_Work instruction:_
Below are records; quote them exactly from the first line through the line that contains "You are a computer-use agent. This".

Stored records

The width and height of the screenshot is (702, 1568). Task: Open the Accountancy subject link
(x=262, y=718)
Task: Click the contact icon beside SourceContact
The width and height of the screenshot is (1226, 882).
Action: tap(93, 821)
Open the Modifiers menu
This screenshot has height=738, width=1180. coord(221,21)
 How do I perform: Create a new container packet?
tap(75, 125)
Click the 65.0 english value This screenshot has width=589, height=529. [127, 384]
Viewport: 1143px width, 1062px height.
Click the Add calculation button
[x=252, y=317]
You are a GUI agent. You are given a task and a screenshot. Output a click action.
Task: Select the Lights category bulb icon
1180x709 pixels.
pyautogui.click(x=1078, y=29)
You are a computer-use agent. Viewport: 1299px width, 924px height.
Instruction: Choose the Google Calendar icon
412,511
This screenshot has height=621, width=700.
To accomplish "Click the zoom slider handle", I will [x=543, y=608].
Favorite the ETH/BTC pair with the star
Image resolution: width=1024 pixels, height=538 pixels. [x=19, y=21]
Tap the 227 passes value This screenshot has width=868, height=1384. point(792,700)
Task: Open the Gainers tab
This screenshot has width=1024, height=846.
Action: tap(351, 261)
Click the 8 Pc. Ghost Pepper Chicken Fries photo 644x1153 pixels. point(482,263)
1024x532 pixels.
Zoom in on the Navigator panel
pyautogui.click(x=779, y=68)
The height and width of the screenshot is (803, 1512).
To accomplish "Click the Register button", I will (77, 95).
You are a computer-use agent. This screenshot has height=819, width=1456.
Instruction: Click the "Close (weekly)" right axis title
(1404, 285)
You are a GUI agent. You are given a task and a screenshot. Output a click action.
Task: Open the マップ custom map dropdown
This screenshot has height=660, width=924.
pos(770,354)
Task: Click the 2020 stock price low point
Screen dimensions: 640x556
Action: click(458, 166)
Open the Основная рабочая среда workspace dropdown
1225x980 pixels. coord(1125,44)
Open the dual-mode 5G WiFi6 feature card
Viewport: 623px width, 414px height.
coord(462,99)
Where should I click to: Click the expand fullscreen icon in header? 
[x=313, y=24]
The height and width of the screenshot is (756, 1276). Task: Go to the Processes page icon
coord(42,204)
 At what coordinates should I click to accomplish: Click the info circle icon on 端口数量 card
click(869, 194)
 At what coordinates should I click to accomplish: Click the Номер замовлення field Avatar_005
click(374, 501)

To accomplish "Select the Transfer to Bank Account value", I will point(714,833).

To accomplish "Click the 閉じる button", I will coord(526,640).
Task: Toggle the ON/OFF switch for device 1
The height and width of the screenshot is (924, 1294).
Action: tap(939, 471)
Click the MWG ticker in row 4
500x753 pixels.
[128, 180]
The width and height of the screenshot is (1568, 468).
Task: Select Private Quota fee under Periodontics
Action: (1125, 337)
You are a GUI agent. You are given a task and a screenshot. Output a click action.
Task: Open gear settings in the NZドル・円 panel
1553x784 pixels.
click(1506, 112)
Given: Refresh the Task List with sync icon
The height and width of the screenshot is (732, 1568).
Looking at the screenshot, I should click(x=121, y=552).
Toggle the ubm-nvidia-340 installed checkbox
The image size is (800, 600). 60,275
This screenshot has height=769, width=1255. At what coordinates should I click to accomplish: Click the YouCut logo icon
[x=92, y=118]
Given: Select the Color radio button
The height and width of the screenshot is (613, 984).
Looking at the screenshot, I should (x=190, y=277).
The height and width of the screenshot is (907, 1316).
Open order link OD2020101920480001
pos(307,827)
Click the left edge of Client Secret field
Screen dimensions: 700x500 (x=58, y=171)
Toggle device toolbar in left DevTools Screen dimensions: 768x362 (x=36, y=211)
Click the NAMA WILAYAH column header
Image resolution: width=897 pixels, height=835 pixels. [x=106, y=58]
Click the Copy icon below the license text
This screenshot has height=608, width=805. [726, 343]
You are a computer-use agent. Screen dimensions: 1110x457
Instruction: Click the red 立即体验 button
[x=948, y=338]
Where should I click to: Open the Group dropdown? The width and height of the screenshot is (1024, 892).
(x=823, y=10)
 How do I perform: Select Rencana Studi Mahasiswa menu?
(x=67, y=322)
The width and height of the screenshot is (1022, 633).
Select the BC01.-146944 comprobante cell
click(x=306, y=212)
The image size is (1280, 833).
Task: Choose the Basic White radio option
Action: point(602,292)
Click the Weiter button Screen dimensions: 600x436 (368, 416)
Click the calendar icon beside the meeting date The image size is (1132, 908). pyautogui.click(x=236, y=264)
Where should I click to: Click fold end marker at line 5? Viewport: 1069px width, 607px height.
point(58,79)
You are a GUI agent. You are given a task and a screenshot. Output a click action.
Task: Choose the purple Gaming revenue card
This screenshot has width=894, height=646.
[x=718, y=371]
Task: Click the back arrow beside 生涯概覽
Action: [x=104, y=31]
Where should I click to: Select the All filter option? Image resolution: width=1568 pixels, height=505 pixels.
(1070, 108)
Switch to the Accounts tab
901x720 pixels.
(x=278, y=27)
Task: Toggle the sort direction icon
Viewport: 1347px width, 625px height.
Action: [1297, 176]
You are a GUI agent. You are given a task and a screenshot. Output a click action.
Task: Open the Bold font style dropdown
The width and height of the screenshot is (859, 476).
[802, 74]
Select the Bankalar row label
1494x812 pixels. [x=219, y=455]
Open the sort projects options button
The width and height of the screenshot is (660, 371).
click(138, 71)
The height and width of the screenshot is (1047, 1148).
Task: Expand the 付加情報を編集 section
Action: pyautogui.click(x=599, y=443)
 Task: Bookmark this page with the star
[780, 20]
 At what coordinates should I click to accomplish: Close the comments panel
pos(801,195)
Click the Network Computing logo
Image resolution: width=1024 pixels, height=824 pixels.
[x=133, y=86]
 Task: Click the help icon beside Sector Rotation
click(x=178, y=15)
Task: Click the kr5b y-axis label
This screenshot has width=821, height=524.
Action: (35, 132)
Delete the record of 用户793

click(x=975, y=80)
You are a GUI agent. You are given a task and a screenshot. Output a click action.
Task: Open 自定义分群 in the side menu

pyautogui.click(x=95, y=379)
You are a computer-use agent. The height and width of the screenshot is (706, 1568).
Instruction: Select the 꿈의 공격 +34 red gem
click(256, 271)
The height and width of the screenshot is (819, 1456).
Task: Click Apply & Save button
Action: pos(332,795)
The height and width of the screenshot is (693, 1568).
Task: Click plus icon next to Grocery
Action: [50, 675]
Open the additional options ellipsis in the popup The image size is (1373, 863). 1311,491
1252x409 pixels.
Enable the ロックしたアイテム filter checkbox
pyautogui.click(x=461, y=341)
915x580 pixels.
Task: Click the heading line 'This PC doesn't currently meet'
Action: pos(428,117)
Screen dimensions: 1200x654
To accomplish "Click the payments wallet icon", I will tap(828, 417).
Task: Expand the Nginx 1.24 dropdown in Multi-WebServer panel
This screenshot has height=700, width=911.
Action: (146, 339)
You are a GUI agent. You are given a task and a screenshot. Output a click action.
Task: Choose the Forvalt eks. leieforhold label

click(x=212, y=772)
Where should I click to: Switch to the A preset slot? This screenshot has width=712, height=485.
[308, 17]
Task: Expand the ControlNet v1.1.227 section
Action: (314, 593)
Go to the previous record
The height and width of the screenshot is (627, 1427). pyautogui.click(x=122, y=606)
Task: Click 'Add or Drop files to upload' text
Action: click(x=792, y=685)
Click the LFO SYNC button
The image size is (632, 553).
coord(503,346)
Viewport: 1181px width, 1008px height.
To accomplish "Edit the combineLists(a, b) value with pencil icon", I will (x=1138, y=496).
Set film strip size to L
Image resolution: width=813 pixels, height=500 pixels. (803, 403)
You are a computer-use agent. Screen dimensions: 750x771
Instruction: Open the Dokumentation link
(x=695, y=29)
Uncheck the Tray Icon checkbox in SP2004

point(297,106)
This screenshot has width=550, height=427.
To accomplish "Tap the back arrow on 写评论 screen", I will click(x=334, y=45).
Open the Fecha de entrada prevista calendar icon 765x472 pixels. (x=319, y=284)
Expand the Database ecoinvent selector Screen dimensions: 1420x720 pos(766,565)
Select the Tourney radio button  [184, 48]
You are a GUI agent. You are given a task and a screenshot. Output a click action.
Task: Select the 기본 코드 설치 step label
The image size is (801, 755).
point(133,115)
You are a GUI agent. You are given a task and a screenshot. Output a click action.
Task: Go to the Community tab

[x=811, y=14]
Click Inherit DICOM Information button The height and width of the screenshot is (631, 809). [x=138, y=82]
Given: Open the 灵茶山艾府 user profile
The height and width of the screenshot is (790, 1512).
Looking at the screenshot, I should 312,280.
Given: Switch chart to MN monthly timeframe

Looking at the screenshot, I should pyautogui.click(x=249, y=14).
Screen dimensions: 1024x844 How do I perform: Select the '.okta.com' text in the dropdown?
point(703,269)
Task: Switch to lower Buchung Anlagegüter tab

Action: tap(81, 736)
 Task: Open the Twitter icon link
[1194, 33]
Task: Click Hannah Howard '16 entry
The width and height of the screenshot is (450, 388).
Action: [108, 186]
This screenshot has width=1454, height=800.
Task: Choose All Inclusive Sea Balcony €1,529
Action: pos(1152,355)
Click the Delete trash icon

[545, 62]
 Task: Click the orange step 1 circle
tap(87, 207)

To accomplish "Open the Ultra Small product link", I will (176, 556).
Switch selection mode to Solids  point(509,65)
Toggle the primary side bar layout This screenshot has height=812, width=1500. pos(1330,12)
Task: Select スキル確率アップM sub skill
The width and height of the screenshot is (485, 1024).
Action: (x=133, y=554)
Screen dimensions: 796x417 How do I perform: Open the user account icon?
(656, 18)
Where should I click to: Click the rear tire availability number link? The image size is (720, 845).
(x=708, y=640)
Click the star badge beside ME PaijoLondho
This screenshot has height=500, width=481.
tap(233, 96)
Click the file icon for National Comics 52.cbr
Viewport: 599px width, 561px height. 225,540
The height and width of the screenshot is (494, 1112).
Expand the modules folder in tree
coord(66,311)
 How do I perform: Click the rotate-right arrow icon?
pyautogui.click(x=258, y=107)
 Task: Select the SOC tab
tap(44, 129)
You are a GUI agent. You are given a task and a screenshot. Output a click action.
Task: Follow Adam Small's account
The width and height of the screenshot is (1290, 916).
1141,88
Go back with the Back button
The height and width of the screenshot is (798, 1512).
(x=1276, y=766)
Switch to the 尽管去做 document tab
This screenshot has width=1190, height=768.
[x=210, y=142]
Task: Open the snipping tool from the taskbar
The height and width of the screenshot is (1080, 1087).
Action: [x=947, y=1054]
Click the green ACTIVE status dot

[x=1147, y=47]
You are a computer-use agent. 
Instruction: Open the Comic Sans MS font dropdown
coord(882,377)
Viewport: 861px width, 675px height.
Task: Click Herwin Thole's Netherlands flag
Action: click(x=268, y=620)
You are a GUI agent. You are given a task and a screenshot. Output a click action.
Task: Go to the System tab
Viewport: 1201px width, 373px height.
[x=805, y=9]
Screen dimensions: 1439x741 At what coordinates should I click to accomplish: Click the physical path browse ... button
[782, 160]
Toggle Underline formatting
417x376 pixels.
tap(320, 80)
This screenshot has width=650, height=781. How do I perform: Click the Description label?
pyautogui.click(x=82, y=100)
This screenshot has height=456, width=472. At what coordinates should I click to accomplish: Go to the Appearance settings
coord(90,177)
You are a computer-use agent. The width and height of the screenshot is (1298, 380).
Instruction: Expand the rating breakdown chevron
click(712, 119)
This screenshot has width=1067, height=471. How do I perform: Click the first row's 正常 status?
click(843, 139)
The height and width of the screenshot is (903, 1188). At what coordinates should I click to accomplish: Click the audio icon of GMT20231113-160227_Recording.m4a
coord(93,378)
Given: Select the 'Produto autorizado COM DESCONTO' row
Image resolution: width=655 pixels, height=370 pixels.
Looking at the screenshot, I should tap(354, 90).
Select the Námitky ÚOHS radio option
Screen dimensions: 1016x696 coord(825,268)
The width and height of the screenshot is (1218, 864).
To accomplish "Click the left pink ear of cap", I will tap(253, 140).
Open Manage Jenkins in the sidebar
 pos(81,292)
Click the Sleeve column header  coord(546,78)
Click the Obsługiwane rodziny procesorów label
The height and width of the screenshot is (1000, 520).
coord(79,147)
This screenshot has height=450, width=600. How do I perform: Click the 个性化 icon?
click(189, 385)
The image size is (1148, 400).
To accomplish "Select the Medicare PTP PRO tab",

_Solved problem:_
The width and height of the screenshot is (702, 1568). Task: Open the Accountancy subject link
(x=262, y=718)
Task: Click the contact icon beside SourceContact
The width and height of the screenshot is (1226, 882).
Action: tap(93, 821)
Open the Modifiers menu
This screenshot has height=738, width=1180. coord(221,21)
 How do I perform: Create a new container packet?
tap(75, 125)
Click the 65.0 english value This screenshot has width=589, height=529. [127, 384]
Viewport: 1143px width, 1062px height.
Click the Add calculation button
[x=252, y=317]
You are a GUI agent. You are given a task and a screenshot. Output a click action.
Task: Select the Lights category bulb icon
1180x709 pixels.
pyautogui.click(x=1078, y=29)
You are a computer-use agent. Viewport: 1299px width, 924px height.
Instruction: Choose the Google Calendar icon
412,511
This screenshot has height=621, width=700.
To accomplish "Click the zoom slider handle", I will [x=543, y=608].
Favorite the ETH/BTC pair with the star
Image resolution: width=1024 pixels, height=538 pixels. [x=19, y=21]
Tap the 227 passes value This screenshot has width=868, height=1384. point(792,700)
Task: Open the Gainers tab
This screenshot has width=1024, height=846.
Action: tap(351, 261)
Click the 8 Pc. Ghost Pepper Chicken Fries photo 644x1153 pixels. point(482,263)
1024x532 pixels.
Zoom in on the Navigator panel
pyautogui.click(x=779, y=68)
The height and width of the screenshot is (803, 1512).
To accomplish "Click the Register button", I will (77, 95).
You are a computer-use agent. This screenshot has height=819, width=1456.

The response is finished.